_RECORDED DATA_
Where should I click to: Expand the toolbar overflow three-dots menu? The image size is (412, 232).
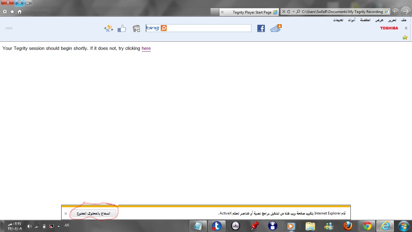click(x=9, y=28)
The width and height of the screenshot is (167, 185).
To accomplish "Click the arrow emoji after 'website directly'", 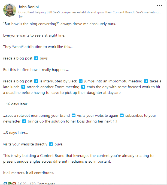I will click(x=51, y=144).
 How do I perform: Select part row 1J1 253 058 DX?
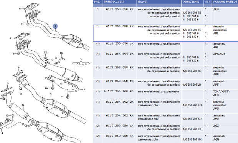point(165,47)
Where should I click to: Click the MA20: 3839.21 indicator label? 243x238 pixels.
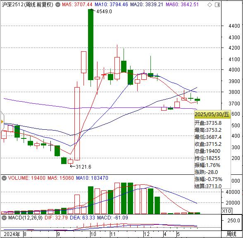(x=147, y=5)
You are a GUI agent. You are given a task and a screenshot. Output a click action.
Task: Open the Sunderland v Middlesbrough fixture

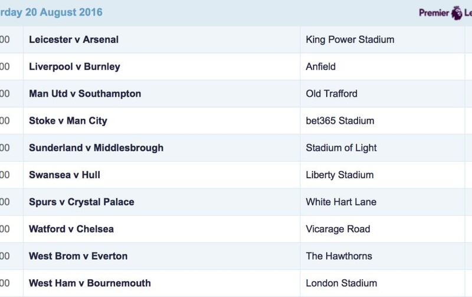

_WHAT THE TASK ASKS_
For each line in the data that holds the word "screenshot", copy the line.

_EXERCISE ANSWER_
The width and height of the screenshot is (167, 185).
You are a GUI agent. You are given a task and a screenshot. Output a click action.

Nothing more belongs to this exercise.